**RECORDS SUPPLIED:**
——

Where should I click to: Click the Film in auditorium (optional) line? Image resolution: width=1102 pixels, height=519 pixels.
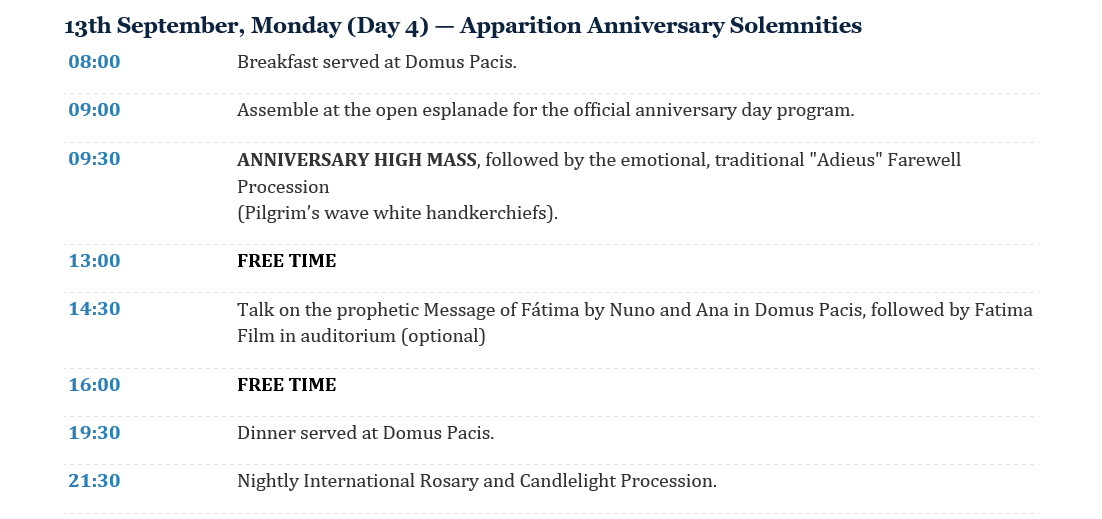pos(361,336)
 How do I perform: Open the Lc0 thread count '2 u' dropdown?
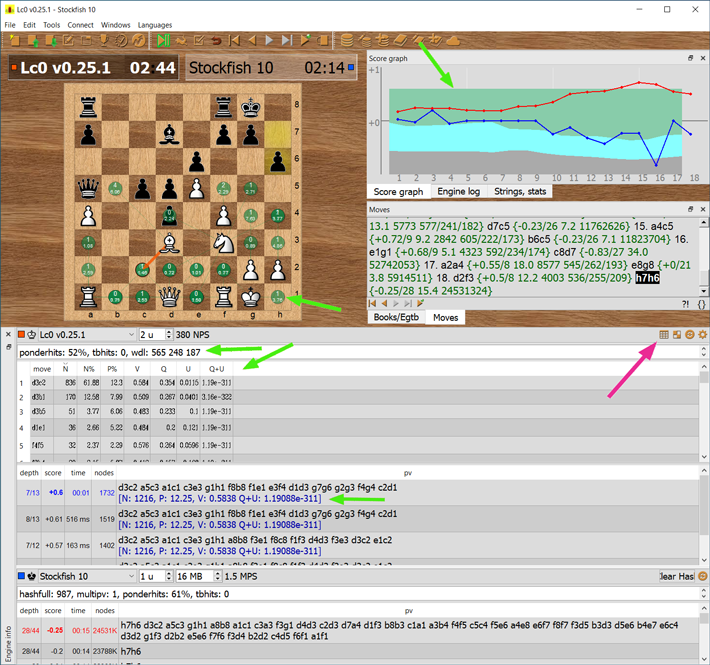(x=155, y=334)
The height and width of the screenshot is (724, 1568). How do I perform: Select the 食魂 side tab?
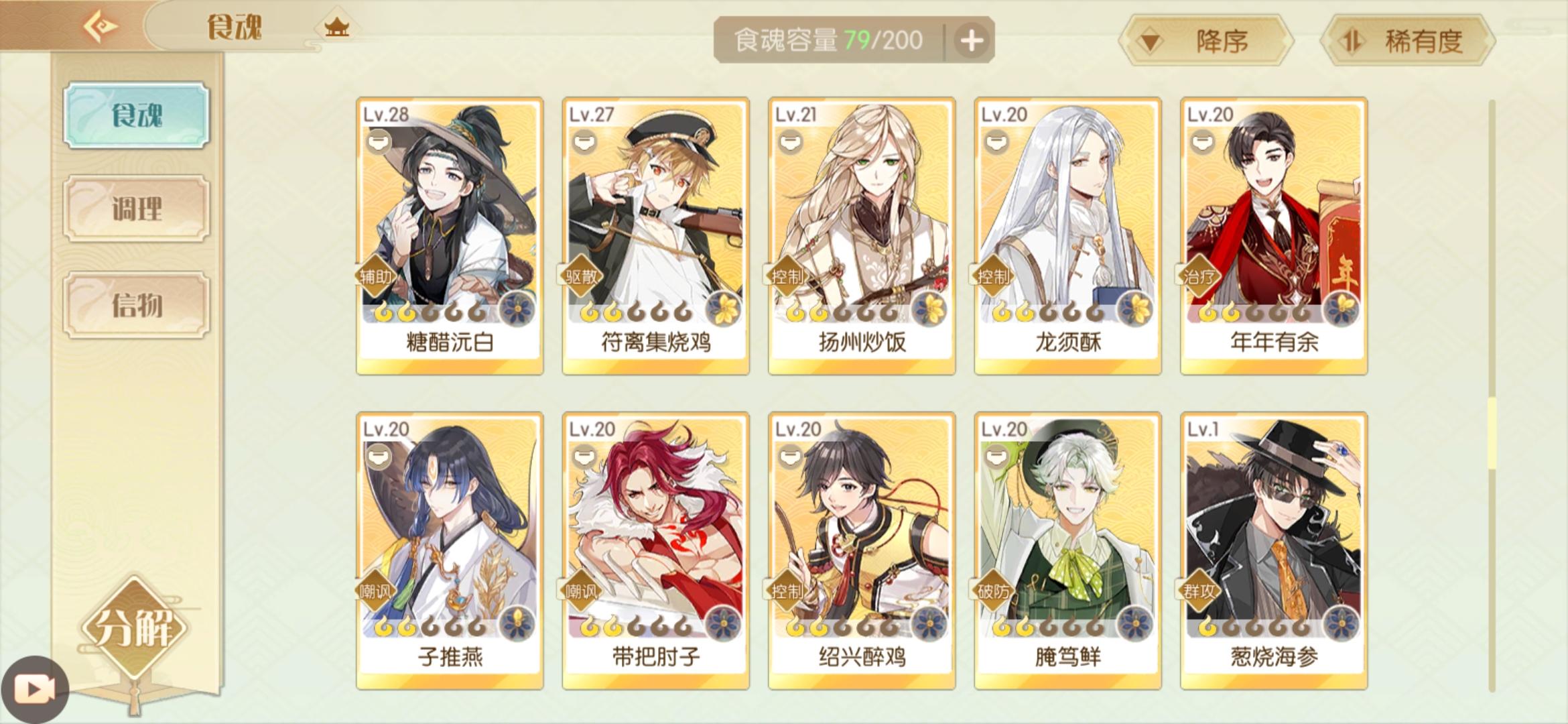click(137, 115)
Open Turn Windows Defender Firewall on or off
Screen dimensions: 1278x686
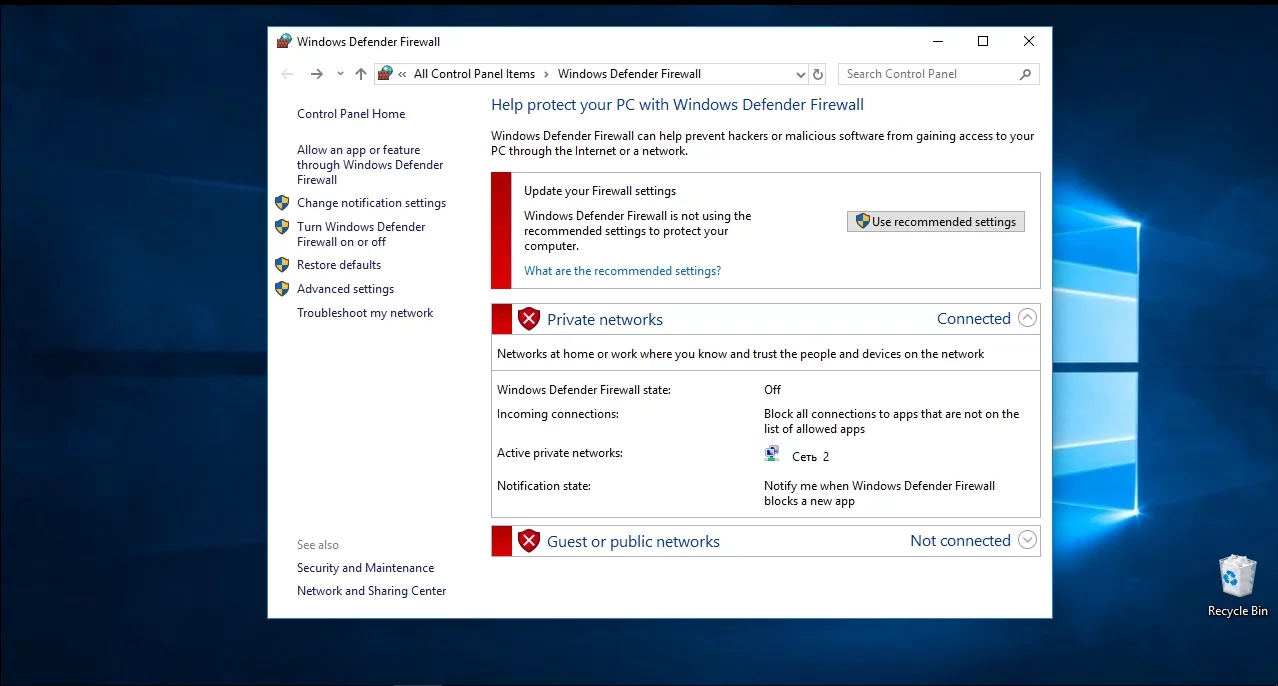click(x=361, y=234)
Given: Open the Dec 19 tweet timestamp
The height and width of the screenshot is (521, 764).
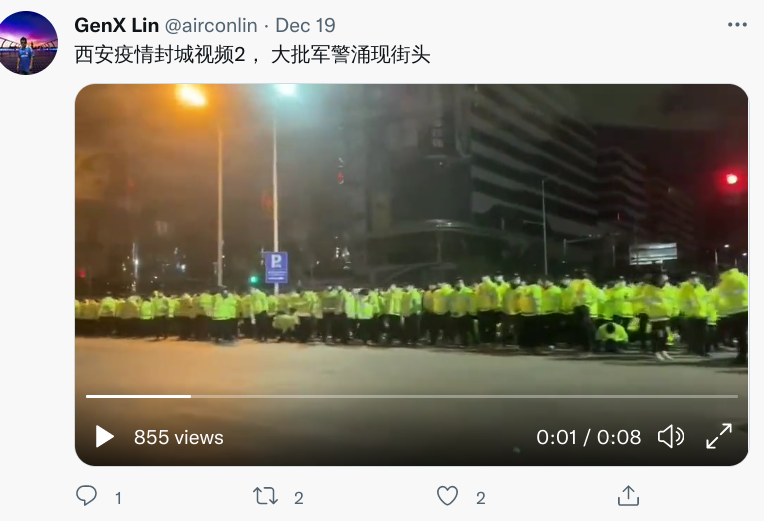Looking at the screenshot, I should tap(306, 25).
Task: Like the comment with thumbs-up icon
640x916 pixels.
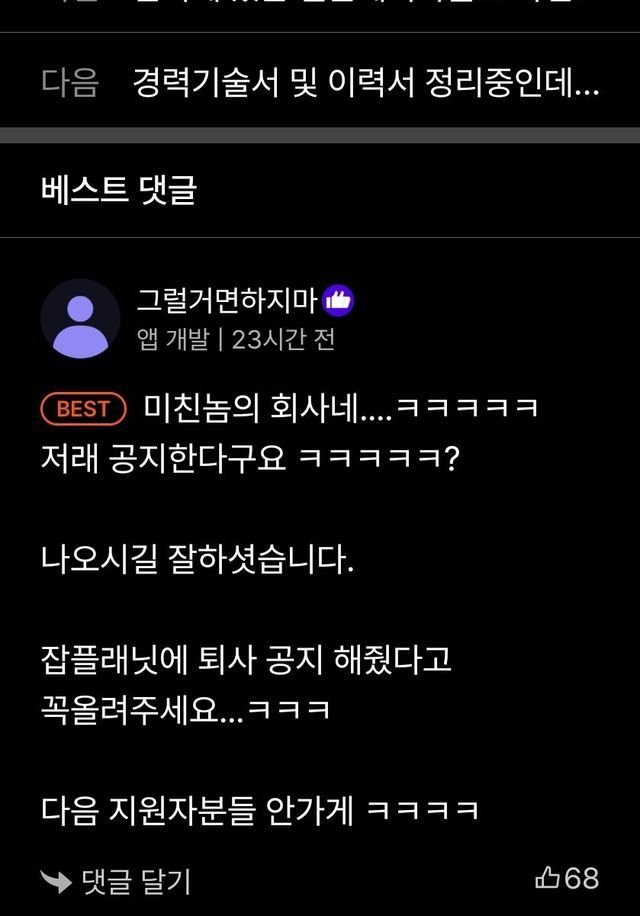Action: [547, 877]
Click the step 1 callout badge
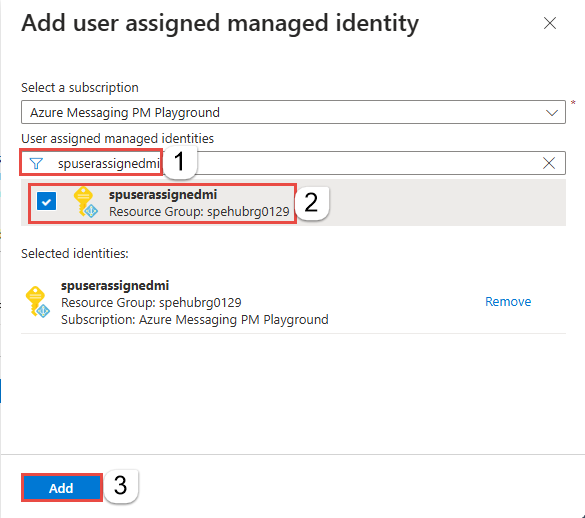This screenshot has height=518, width=585. click(179, 162)
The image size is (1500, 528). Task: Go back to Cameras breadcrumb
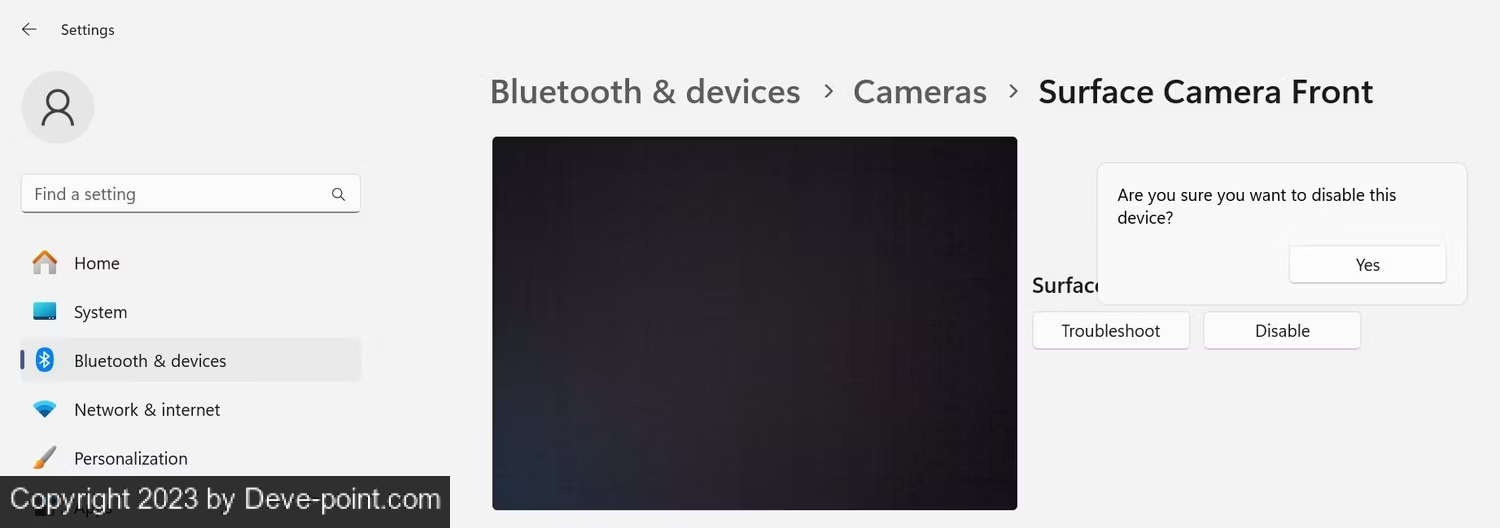(x=920, y=92)
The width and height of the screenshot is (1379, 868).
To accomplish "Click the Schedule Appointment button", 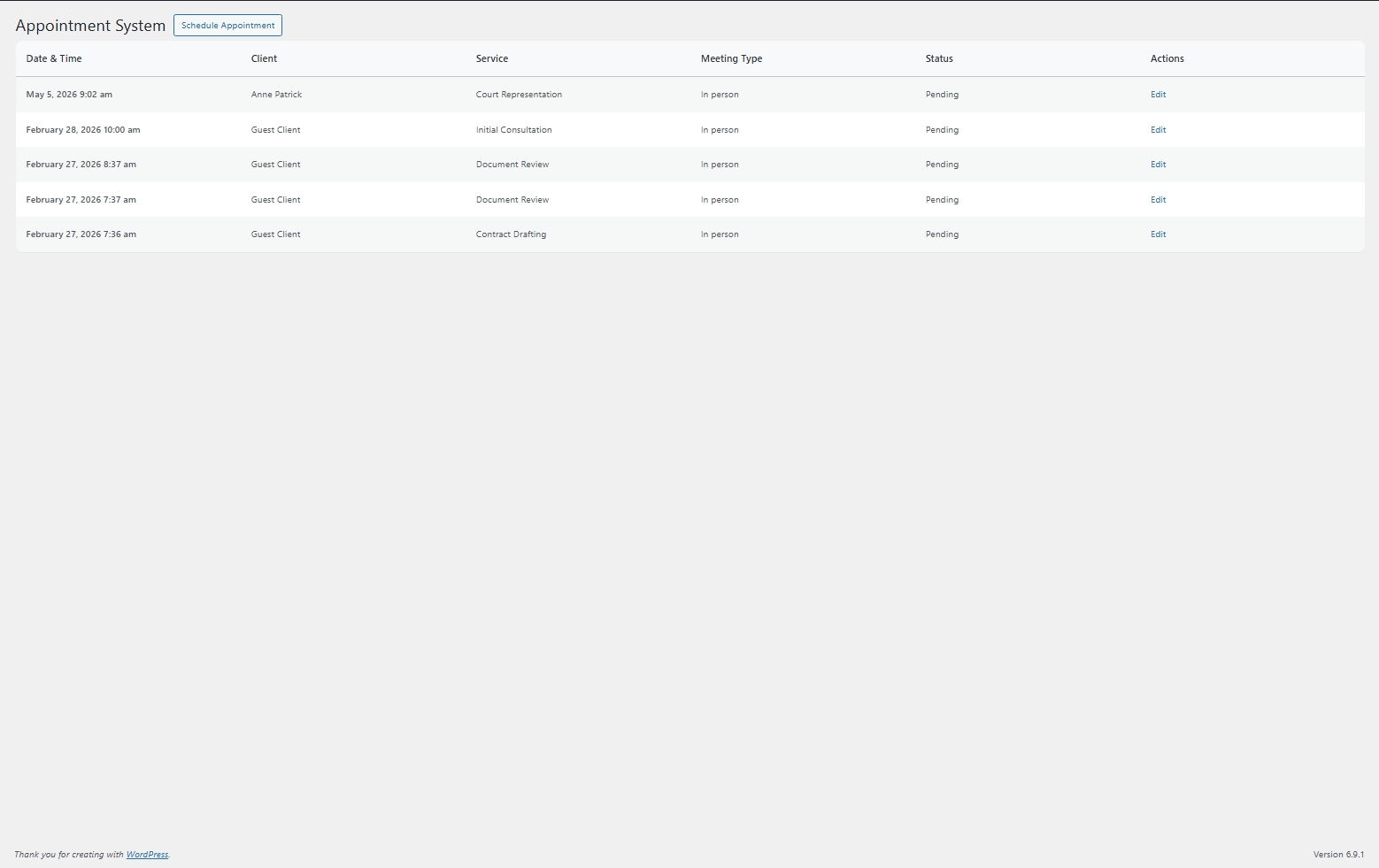I will click(227, 26).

——

**TASK:**
Would you copy, exactly, each line from the start of the listing above through the line with "Open Turn Windows Defender Firewall on or off", both ends included, but none of the pictures?

**EXPECTED ANSWER:**
Where should I click to: Click the Film in auditorium (optional) line? Image resolution: width=1102 pixels, height=519 pixels.
pos(361,336)
 How do I perform: Open the Lc0 thread count '2 u' dropdown?
(x=155, y=334)
The height and width of the screenshot is (724, 1568). How do I perform: Select the 食魂 side tab?
click(137, 115)
Open Turn Windows Defender Firewall on or off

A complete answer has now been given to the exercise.